Sachant qu’à la fin de l’année 2009, près d’un titulaire sur trois était âgé de 50 ans et plus dans l’ensemble des ministères français, l’allongement des carrières conduit aujourd’hui à réinterroger la gestion des ressources humaines.
Cela signifie l’engagement d’une réflexion en termes d’organisation du travail, de parcours professionnels, de renouvellement des effectifs, mais également de gestion des compétences et de management des équipes, dans des organisations où se côtoient différentes générations aux comportements et attentes parfois hétérogènes. Télécharger le Recueil de bonnes pratiques en matière de gestion des âges de la vie: Expériences des secteurs publics et privés en France et à l’international.
Introduction au
Recueil de bonnes pratiques en matière de gestion des âges de la vie
Face au vieillissement rapide de la population et à l’allongement de l’espérance de vie, la prolongation de la vie active est devenue une des priorités des politiques d’emploi, aussi bien au sein de l’entreprise que dans la fonction publique.
Le maintien des seniors en activité doit ainsi permettre au marché de l’emploi d’amortir le choc démographique mais aussi d’assurer la maîtrise du financement des retraites, dans un contexte marqué par de fortes contraintes budgétaires.
Consciente du vieillissement significatif de la population européenne et de l’importance de cette thématique, la Commission européenne a décidé de consacrer l’année 2012 au vieillissement actif. Elle a pour objectif de changer les mentalités, en instaurant une véritable culture du vieillissement actif en Europe, soit un ensemble d’attitudes, de valeurs, d’objectifs et de pratiques que partageraient tous les Européens. Pour ce faire, trois champs d’action spécifiques ont été identifiés: l'employabilité des seniors, la participation à la vie sociale et le vieillissement en bonne santé.
En France, la loi du 9 novembre 2010 relative à la réforme des retraites visait cet objectif en prévoyant le relèvement graduel de l’âge d’ouverture des droits à la retraite et de la limite d’âge.
Pour la fonction publique, le principe même de la carrière conduit au maintien des seniors dans l’emploi mais pose la question centrale de leur employabilité et de leur engagement professionnel jusqu’à leur départ à la retraite.
Les dispositifs institués ou encouragés depuis plusieurs années par le ministre chargé de la fonction publique y concourent en favorisant la valorisation des compétences, la diversification et l’accompagnement des parcours professionnels.
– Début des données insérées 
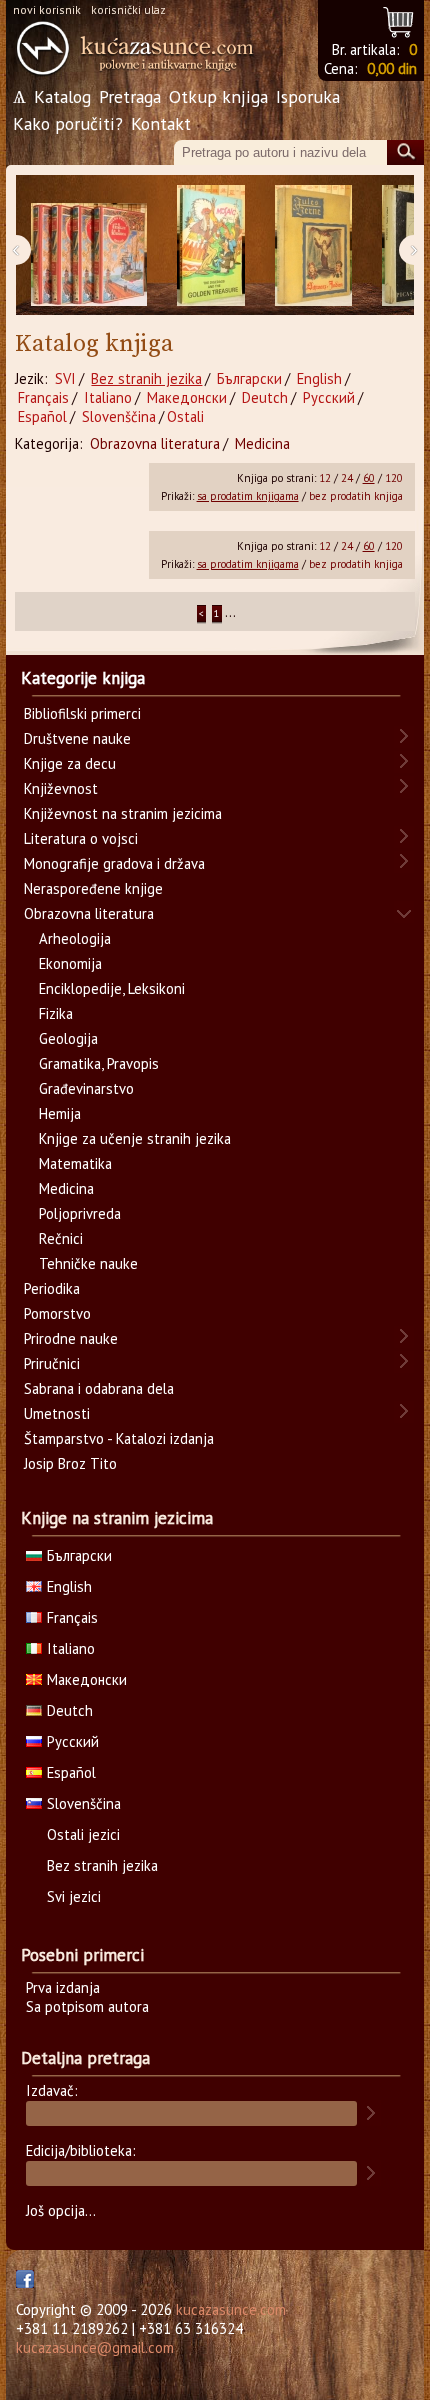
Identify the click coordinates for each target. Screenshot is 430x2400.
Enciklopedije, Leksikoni (112, 988)
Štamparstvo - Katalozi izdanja (119, 1438)
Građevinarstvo (86, 1088)
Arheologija (75, 938)
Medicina (262, 443)
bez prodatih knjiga (356, 496)
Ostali (185, 416)
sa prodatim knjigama (248, 496)
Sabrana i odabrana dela (99, 1388)
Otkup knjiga (218, 96)
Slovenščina (119, 416)
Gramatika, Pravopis (99, 1063)
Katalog (62, 96)
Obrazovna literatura (155, 443)
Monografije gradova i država (114, 863)
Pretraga (130, 96)
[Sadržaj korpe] (399, 19)
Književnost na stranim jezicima (123, 813)
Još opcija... (61, 2210)
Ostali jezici (83, 1834)
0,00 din (392, 68)
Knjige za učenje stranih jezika (135, 1138)
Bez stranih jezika (146, 378)
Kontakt (161, 123)
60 (369, 478)
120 (394, 478)
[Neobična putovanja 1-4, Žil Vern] (89, 245)
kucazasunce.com (231, 2309)
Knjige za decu (70, 763)
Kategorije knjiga (83, 678)
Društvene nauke (77, 738)
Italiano (108, 397)
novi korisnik (47, 9)
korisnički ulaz (128, 9)
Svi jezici (74, 1896)
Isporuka (308, 96)
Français (43, 397)
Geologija (68, 1038)
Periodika (52, 1288)
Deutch (265, 397)
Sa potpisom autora (87, 2006)
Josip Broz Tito (70, 1463)
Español (42, 416)
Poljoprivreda (80, 1213)
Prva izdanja (63, 1987)
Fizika (56, 1013)
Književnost (61, 788)
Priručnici (52, 1363)
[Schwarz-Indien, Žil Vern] (313, 245)
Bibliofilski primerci (82, 713)
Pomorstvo (57, 1313)
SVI (65, 378)
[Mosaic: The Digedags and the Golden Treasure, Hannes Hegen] (211, 245)
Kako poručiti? (68, 123)
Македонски (187, 397)
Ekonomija (70, 963)
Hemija (60, 1113)
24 (347, 478)
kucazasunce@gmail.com (95, 2347)
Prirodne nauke (71, 1338)
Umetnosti (57, 1413)
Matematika (75, 1163)
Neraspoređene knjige (93, 888)
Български (249, 378)
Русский (329, 397)
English (319, 378)
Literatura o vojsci (81, 838)
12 (325, 478)
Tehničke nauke (88, 1263)
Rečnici (61, 1238)
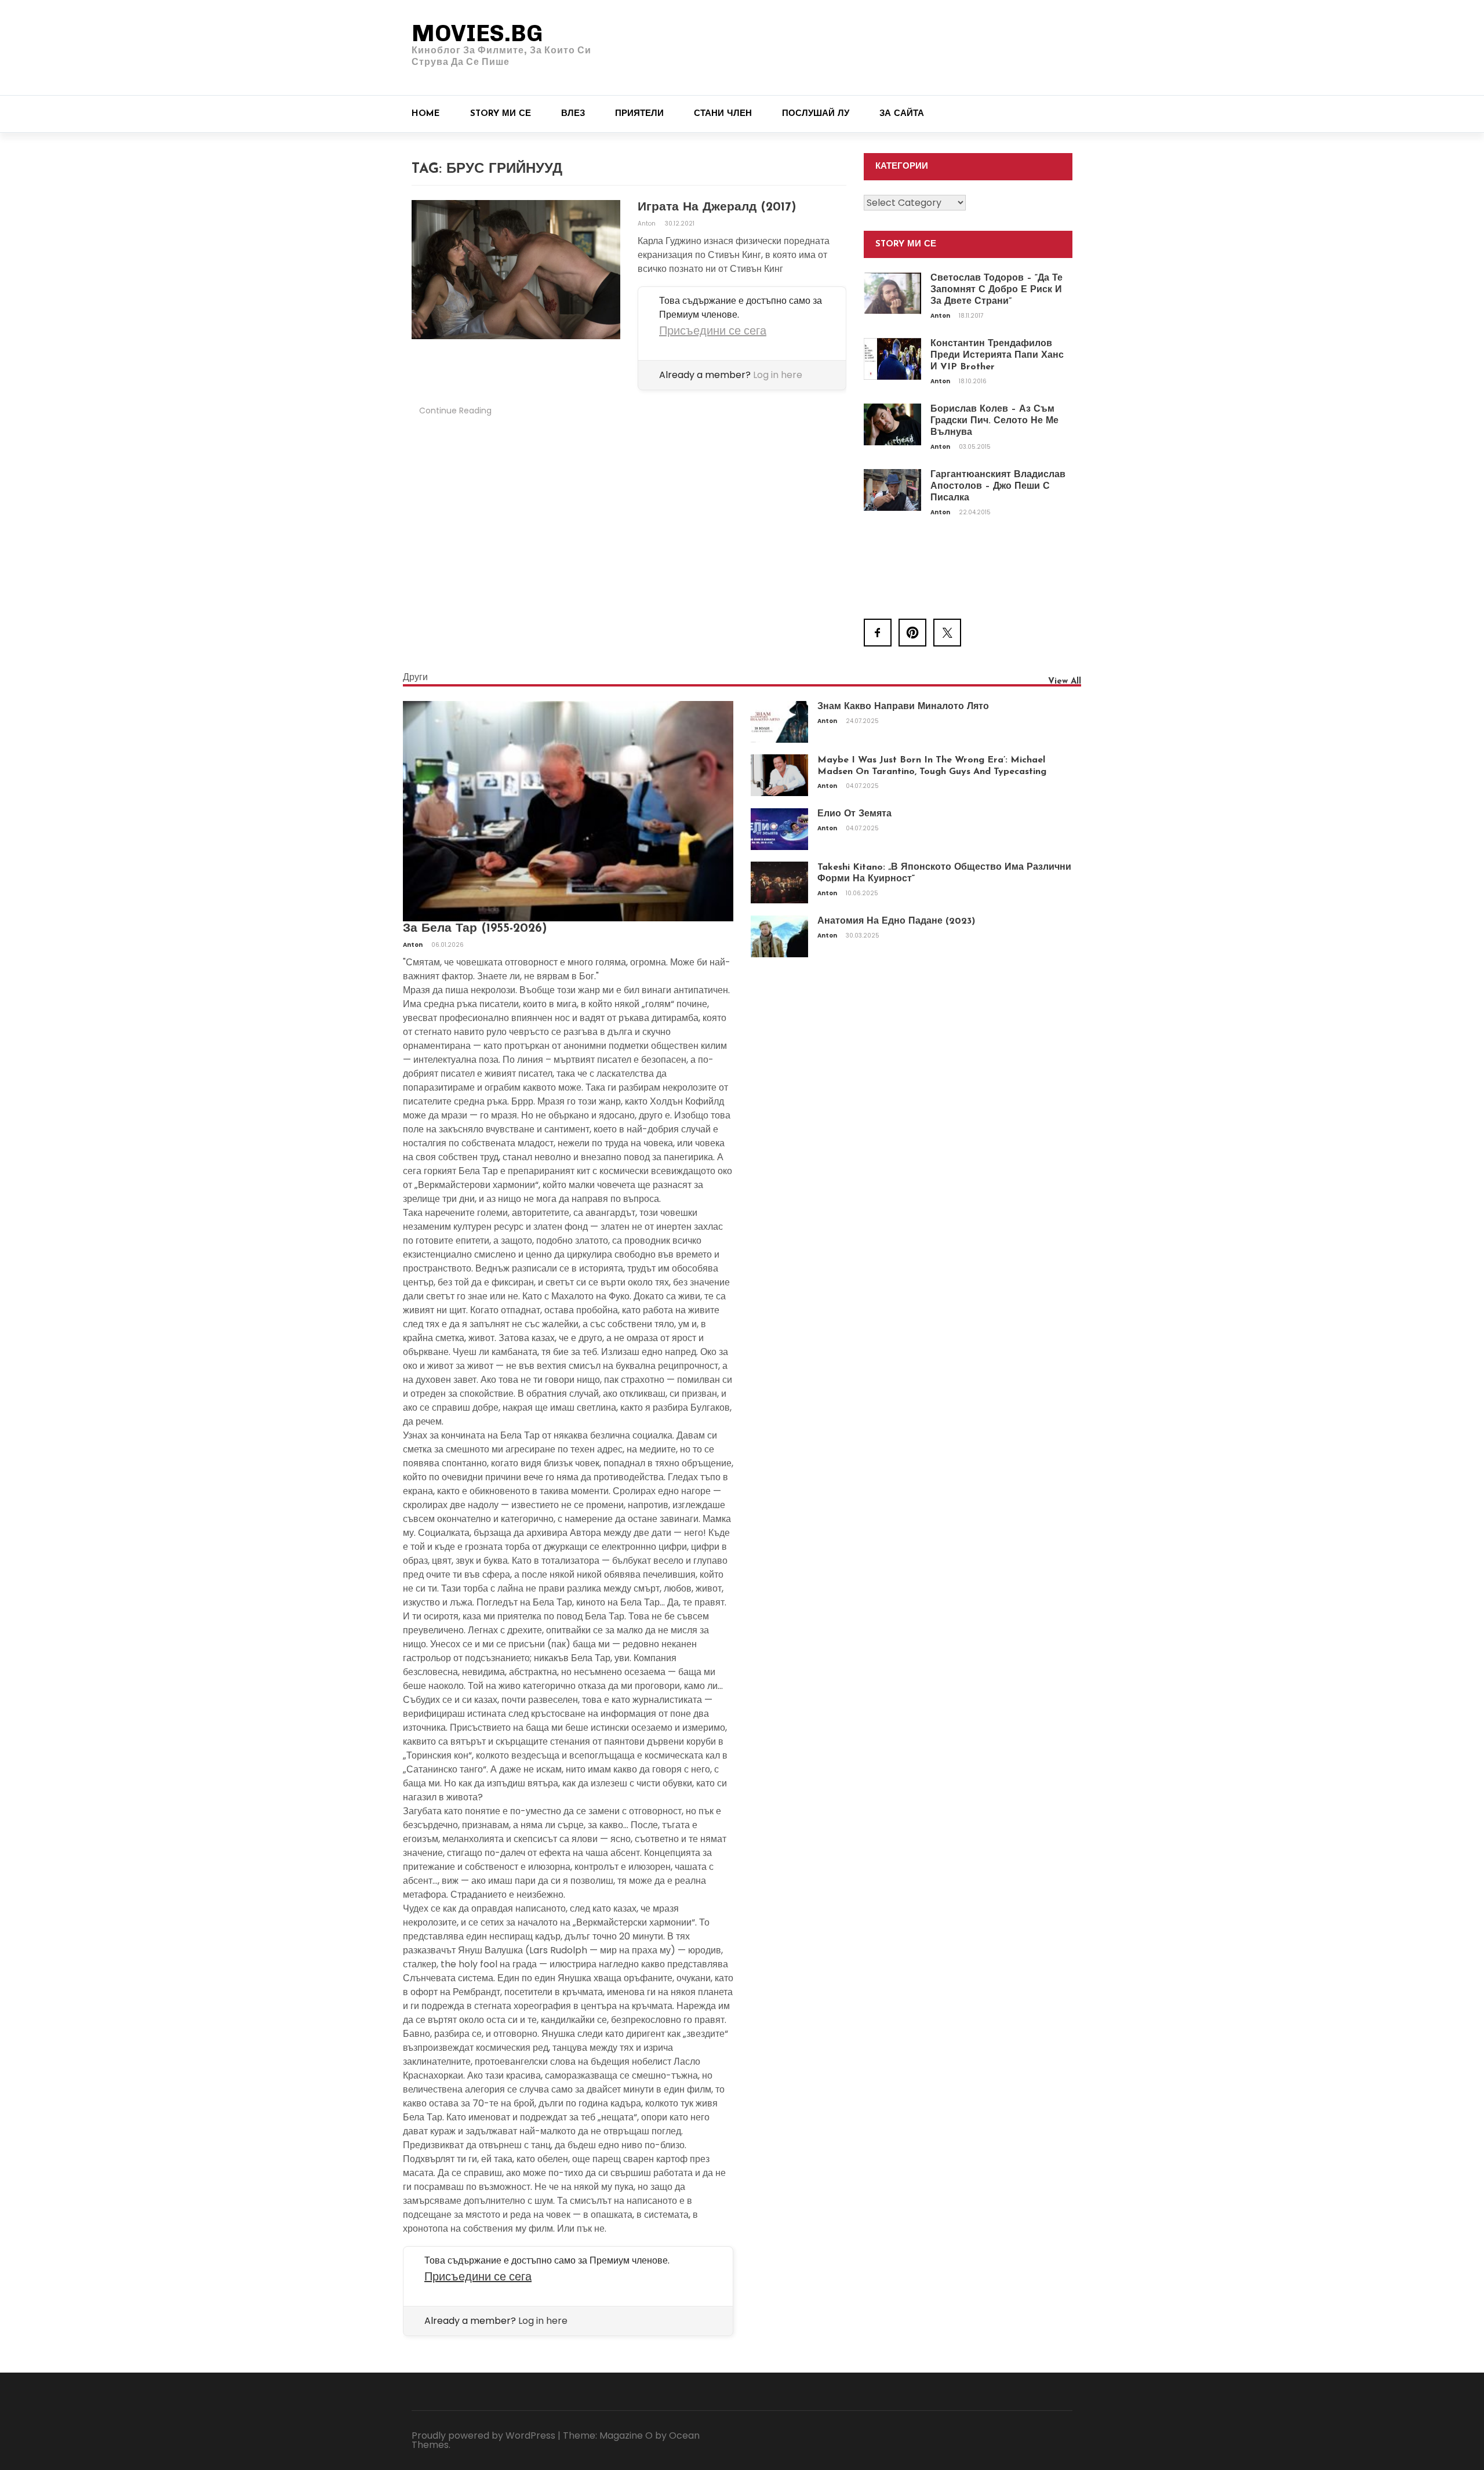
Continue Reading (455, 410)
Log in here (777, 375)
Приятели (639, 114)
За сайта (901, 114)
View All (1064, 681)
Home (426, 114)
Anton (647, 223)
Il en est ainsi de la loi du 3 août 2009 relative à la mobilité et aux parcours professionnels, de la rénovation des grilles indiciaires, des fusions de corps, de l’instauration de la prime de fonctions et de résultats, de la création du statut d’expert de haut niveau, de la mise en place de l’entretien annuel professionnel mais aussi de démarches telles que l’élaboration des plans de gestion prévisionnelle des ressources humaines, la généralisation du conseil en mobilité-carrière dans les services de l’Etat, ou encore la diffusion d’outils-métiers (répertoires des métiers et dictionnaire des compétences).
Ces mesures, parce qu’elles visent une modernisation de la GRH, prennent en compte la situation de tous les agents, quel que soit leur âge, et contribuent à dépasser tout préjugé qui serait lié à l’âge.
Toutefois, sachant que près d’un titulaire sur trois était âgé de 50 ans et plus dans l’ensemble des ministères français à la fin de l’année 2009, l’allongement des carrières conduit aujourd’hui à réinterroger la gestion des ressources humaines en termes d’organisation du travail, de parcours professionnels, de renouvellement des effectifs, de gestion des compétences et de management des équipes, et ce dans des organisations où se côtoient différentes générations aux comportements et attentes parfois hétérogènes.
Au sein d’une administration publique comme au coeur d’une entreprise privé, la question de la gestion des âges de la vie (GDAV) doit être abordée de manière transversale; elle recouvre en effet l’ensemble des sujets de Ressources Humaines.
Il s’agit d’une question qui concerne toutes les générations, et ce tout au long de leur vie active, du recrutement à la retraite. La gestion des âges de la vie ne se concentre pas uniquement sur le management des seniors. Il apparaît clairement que la plupart des pays étudiés en ont pris conscience et développent par conséquent des politiques de GRH qui s’intéressent à tous les âges ou tous les « cycles » ou « phases » de la vie active. Télécharger le Recueil de bonnes pratiques en matière de gestion des âges de la vie: Expériences des secteurs publics et privés en France et à l’international.
Η συλλογή των καλών πρακτικών στη διαχείριση της ηλικίας της ζωής. Εμπειρίες του δημόσιου και του ιδιωτικού τομέα στη Γαλλία και διεθνώς.
Γνωρίζοντας ότι στο τέλος του 2009, σχεδόν ένας στους τρεις ήταν κάτοχος ηλικίας 50 ετών και άνω σε όλα τα τμήματα Γαλλικά, πλέον σταδιοδρομία οδηγεί τώρα να επανεξετάσει τη διαχείριση των ανθρώπινων πόρων .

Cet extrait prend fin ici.